How a childhood dinosaur obsession became a creature design career

How a childhood dinosaur obsession became a creature design career

From childhood sketches of dinosaurs to designing creatures for blockbuster cinema, Michael Michera’s journey charts the evolution of a curious mind into a worldbuilding specialist. Here we chat to the artist about his inspirations, but read his art techniques for designing robot creatures for more insight.

Inspired by nature, biology, and the sleek menace of Jurassic Park’s velociraptors, their work has shifted from hand-painted digital illustration to design-led creature creation grounded in function and movement. In this interview, we explore how early obsessions became a career path that now intersects with major film productions, and how advances in hardware and software have reshaped modern workflows.

CB: Where did your artistic journey start?

Michael Michera: My artistic journey started very early in life, with a fascination with dinosaurs and animals in general. Drawing became a natural way for me to process that curiosity and give it form.

CB: What do you consider to be your main source of inspiration?

MM: Nature is my main source of inspiration – animals, biology, and the way evolution shapes form and movement. Science fiction and a futuristic aesthetic provide the framework for pushing those ideas into design concepts.

CB: As a young artist, were there films that gave you a desire to create your own?

MM: I was four when I first saw Jurassic Park on VHS, and I instantly became obsessed with velociraptors – their sleek shapes, movement, and apparent intelligence. That early fascination with creatures and biology never really left me.

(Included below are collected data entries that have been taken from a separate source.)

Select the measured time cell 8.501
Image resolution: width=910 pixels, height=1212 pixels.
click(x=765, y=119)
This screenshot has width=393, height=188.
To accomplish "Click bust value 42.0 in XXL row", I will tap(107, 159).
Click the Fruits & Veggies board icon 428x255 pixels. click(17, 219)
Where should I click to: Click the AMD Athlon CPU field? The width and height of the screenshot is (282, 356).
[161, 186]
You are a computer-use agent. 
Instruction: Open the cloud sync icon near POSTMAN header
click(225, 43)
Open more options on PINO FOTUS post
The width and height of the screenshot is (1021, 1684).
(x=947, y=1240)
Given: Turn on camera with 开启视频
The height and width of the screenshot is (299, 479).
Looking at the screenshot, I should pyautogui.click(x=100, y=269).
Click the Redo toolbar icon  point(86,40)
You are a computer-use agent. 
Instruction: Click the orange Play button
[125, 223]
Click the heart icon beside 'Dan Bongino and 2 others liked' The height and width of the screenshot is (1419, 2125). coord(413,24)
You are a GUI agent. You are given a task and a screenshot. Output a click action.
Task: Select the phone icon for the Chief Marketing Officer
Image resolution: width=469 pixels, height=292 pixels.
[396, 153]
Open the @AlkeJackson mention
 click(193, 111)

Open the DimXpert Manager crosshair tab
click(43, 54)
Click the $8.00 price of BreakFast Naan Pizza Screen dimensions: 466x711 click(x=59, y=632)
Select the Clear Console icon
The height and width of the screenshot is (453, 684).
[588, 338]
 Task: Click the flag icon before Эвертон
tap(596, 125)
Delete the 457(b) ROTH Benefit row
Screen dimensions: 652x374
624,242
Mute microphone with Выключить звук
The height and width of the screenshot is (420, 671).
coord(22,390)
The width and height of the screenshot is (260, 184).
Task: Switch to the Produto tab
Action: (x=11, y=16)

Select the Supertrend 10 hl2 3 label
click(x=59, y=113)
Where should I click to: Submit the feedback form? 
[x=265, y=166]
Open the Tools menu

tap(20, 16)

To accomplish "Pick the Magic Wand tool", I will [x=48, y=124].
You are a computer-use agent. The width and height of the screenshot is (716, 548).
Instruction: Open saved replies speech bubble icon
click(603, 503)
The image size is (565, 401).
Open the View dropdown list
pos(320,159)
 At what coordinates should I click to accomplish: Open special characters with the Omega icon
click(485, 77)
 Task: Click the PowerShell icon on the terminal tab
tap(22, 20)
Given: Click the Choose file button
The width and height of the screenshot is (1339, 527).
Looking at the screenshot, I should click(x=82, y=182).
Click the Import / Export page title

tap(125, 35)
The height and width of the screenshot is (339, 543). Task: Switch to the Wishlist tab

CB: Can you tell us about your first paid commission?

MM: The first project I was paid for was a hand-painted digital illustration for a post-apocalyptic book cover. It had a sci-fi edge, but the setting was intentionally close to the present.

It showed a young girl wearing a gas mask and holding a teddy bear. It doesn’t really represent the kind of work I do today, but it shows where I was at the time and how I was thinking visually. My focus has shifted much more toward design-driven work and building worlds rather than single illustrations.

CB: What’s the last piece you finished, and how do the two differ?

MM: Recently, I completed a predatory creature as part of my own personal project. It’s fast, aggressive in its design language, and built around the idea of movement and function rather than a single illustrative moment.

Compared to my first paid commission, this work is much more design-driven. It explores a modern, subtly biomechanical approach while remaining largely organic, and focuses on how the creature would exist and behave within a larger world rather than just how it appears in a single image. It feels closer to the kind of work I’ve always wanted to do.

An alien machine design

(Image credit: Michael Michera)

CB: Is making a living as an artist all you thought it would be?

MM: My goal was always to work on major cinematic productions, and I’ve started to see that goal take shape in reality. I had the opportunity to work on Transformers: Rise of the Beasts, which confirmed that I was moving in the direction I wanted.

I was fairly clear early on about the kind of work that I wanted to do. At the same time, the path wasn’t as linear as I once imagined – there were long periods of uncertainty and quiet before things started to move. 

CB: If you were starting out now, what advice would you most appreciate?

MM: To focus early on the kind of work I want to do, rather than trying to meet every industry expectation at once. Choosing a clear direction matters more than trying to be flexible about everything.

CB: Are there challenges to 3D?

MM: 3D doesn’t let you fake things the way 2D sometimes does. It’s demanding, but that’s also why it’s such a powerful design tool.

CB: How has 3D changed for the better since you’ve been working in it?

MM: Computers are far more powerful than they used to be. Back in 2014, sculpting complex designs – especially robots – on a laptop often meant creatively working around hardware limitations.

CB: What is your next step in art or life?

MM: My hard-surface background taught me a modern way of thinking about design – how mechanisms work, how structure supports function, and how complexity can be broken down into readable parts. I’m now applying that to creature design, especially through a biomechanical lens. I now want to focus more on what I want to do: creature design, art direction, and worldbuilding.